Trois semaines après la fin du télétravail obligatoire, où en sont les managers de ces acquis ? Sans doute encore loin. Il n'empêche que 60 % des salariés estiment que, « globalement, le management dans leur entreprise a progressé au cours de l'année écoulée », selon une récente étude de l'Observatoire du management. « Il est sûr que le présentéisme va continuer de reculer mais certainement pas en un claquement de doigts », nuance Benoît Serre. Toutefois, si cette prophétie se réalise, le seul changement des pratiques managériales ne suffira pas. La pyramide hiérarchique des entreprises devra elle aussi être repensée, voire écrasée. Si le modèle ne repose plus sur la surveillance ou la contrainte mais plutôt sur l'engagement, les managers verront leur rôle redéfini.
« Les entreprises de la grande distribution, à l'instar de Leroy Merlin, ont amorcé ce virage de l'écrasement du management, mais certaines banques ou assurances sont encore très hiérarchisées… », ajoute le vice-président de l'ANDRH, pour qui ce changement ne se fera pas sans une refonte de l'approche pyramidale des carrières : « Avec moins de hiérarchie, il faudra valoriser davantage les parcours horizontaux. »
… et la « réunionite aiguë »
Le télétravail n'étant plus la norme, les réunions se sont hybridées. D'abord dans leurs modalités de participation : certains sont désormais sur site quand d'autres sont à distance. « Cette hybridation n'est pas simple à gérer pour les managers, souligne Caroline Diard, enseignante-chercheuse en management et ressources humaines à l'EDC Paris Business School. Il faut pouvoir partager les temps de parole, ne pas laisser certains à la marge, ne pas rater des questions… C'est un vrai challenge ! »

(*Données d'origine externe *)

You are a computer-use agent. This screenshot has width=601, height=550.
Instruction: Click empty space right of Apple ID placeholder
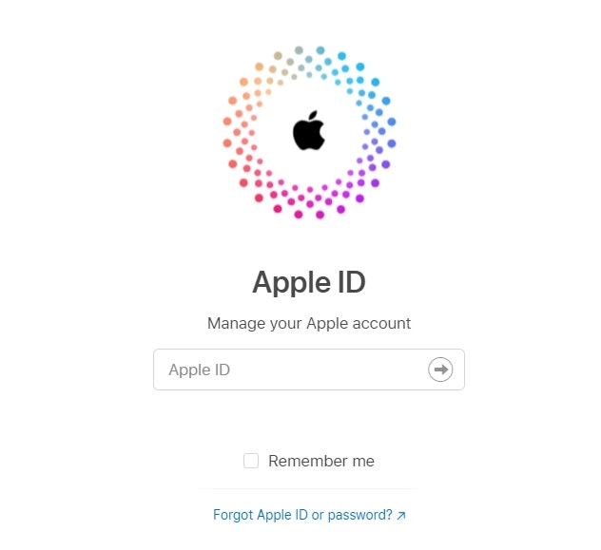[326, 370]
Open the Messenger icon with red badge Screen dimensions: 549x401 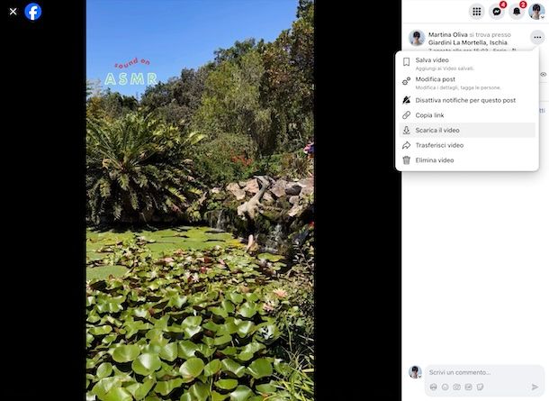[497, 12]
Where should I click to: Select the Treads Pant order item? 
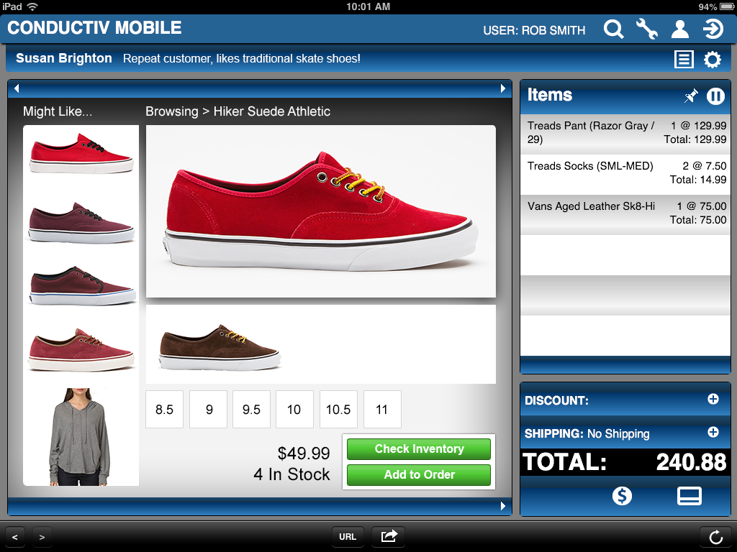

Ces nouvelles possibilités, inenvisageables plus d'un an en arrière, réagencent également les plannings. Fini les microréunions digitales qui s'enchaînent toute la journée… Non qu'elles soient sans avantages, comme le rappelle Caroline, 28 ans, communicante et adepte du télétravail : « Les réunions en distanciel sont moins longues : on va à l'essentiel ! » Mais il y a eu aussi la « Zoom fatigue », dont on veut sortir. Car les visioconférences à répétition augmentent le stress du télétravailleur, selon une étude récente de l'université de Stanford. Quand elles n'ajoutent pas une charge de travail supplémentaire. « Il faut les préparer et faire des comptes rendus. Donc une question qui aurait pu être abordée en cinq minutes au bureau se transforme en trois heures de travail », explique Anna*, 39 ans, cadre dans un grand groupe d'assurance.